INPUT RECORDS: Begin

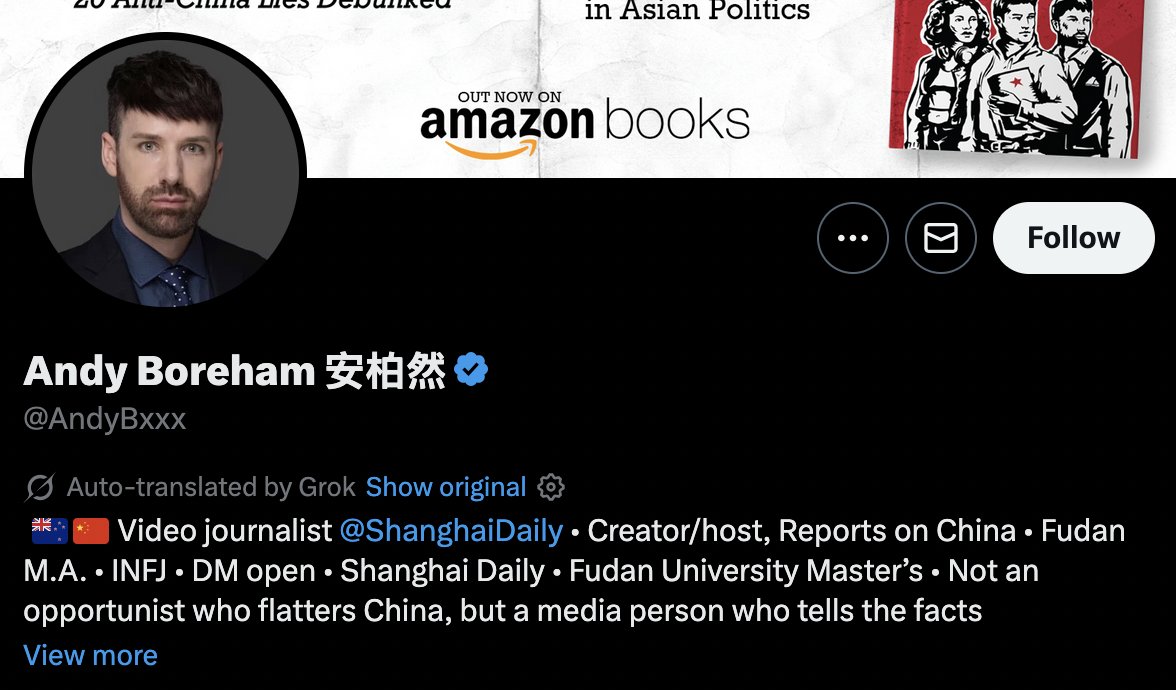Screen dimensions: 1176x690
Task: Show original untranslated bio text
Action: [x=446, y=487]
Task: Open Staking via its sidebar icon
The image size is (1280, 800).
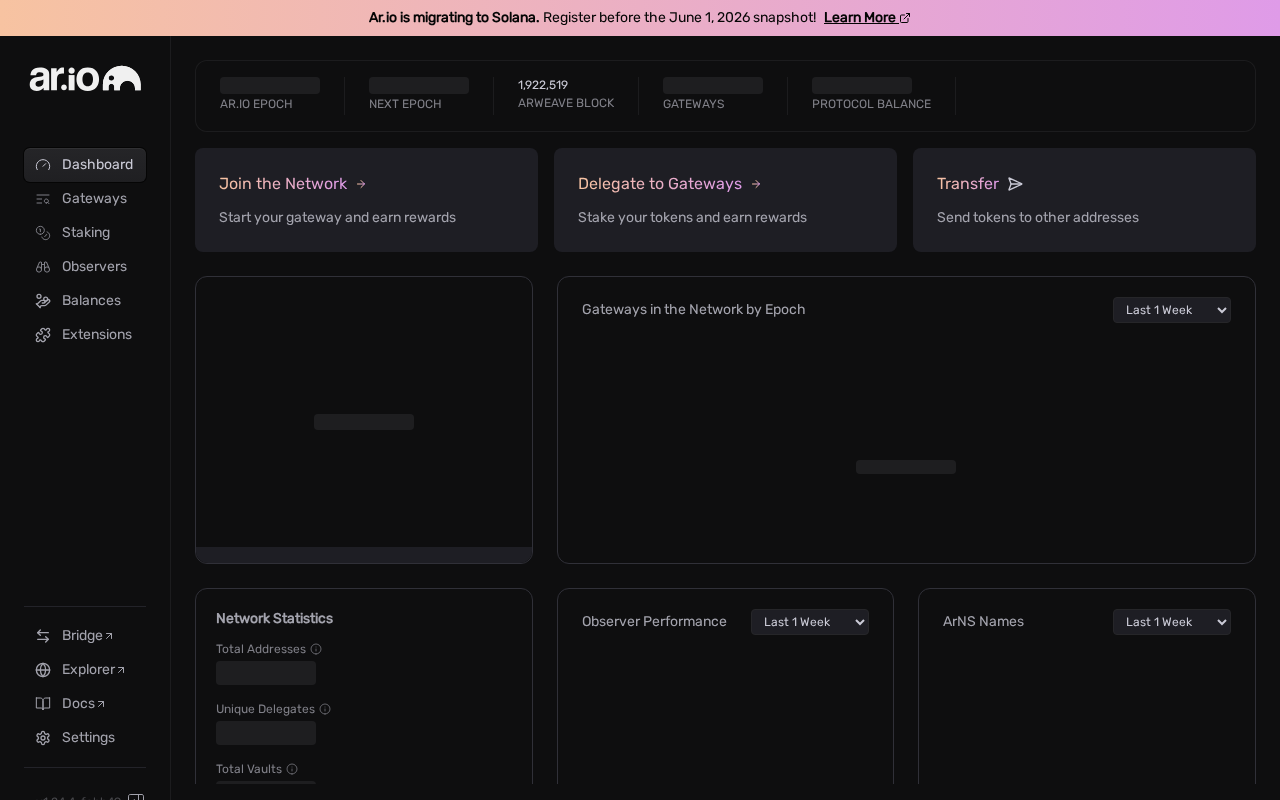Action: tap(43, 233)
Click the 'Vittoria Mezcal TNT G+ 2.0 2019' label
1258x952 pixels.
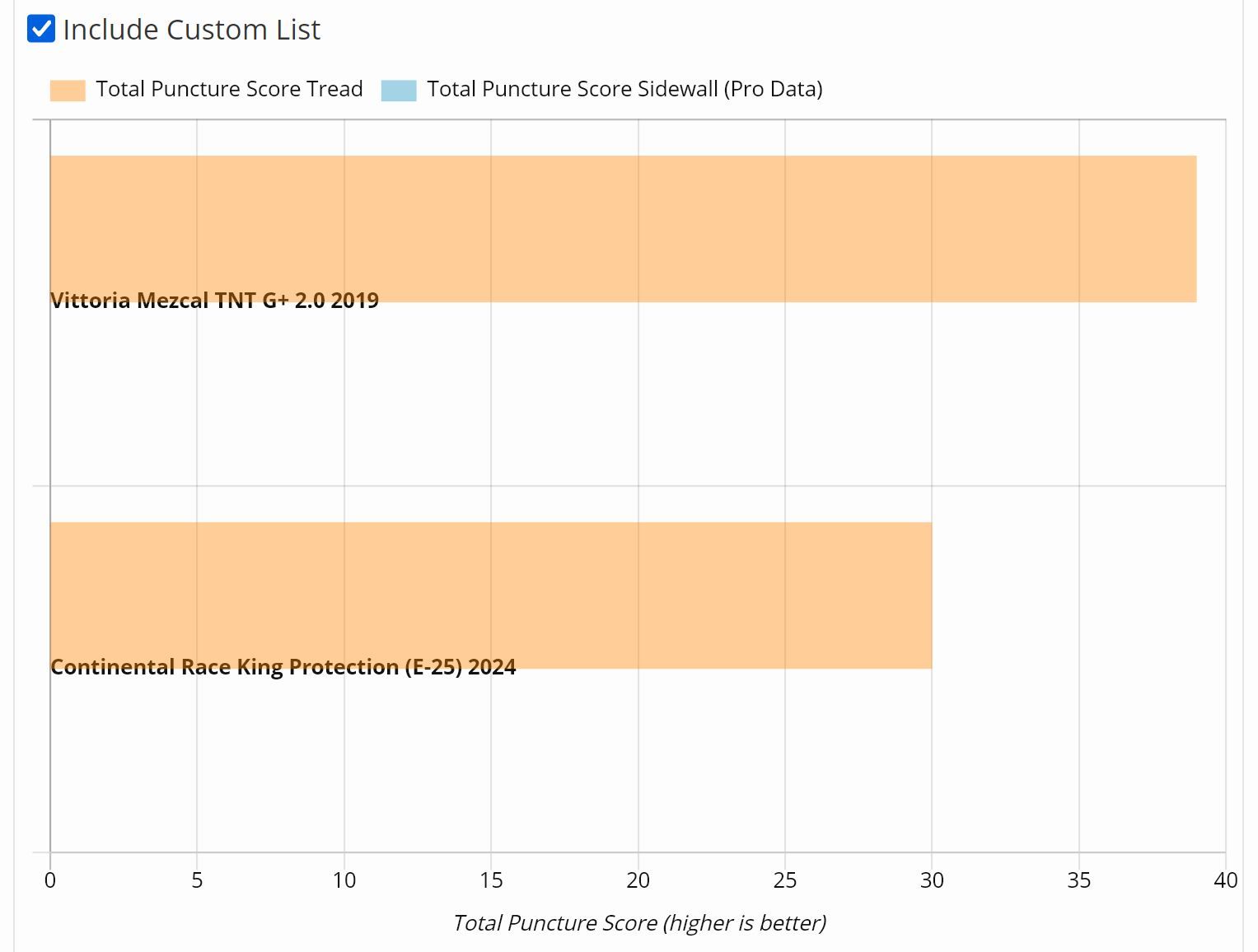pos(214,301)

INPUT RECORDS: End

**WHAT NEEDS TO BE DONE:** Your copy should hold exactly the lines from the line containing "Task: Open Staking via its sidebar icon" through the last line of the listing above, both included, and no pictures.

**ANSWER BOX:**
Task: Open Staking via its sidebar icon
The image size is (1280, 800).
Action: tap(43, 233)
Click the 'Vittoria Mezcal TNT G+ 2.0 2019' label
1258x952 pixels.
pos(214,301)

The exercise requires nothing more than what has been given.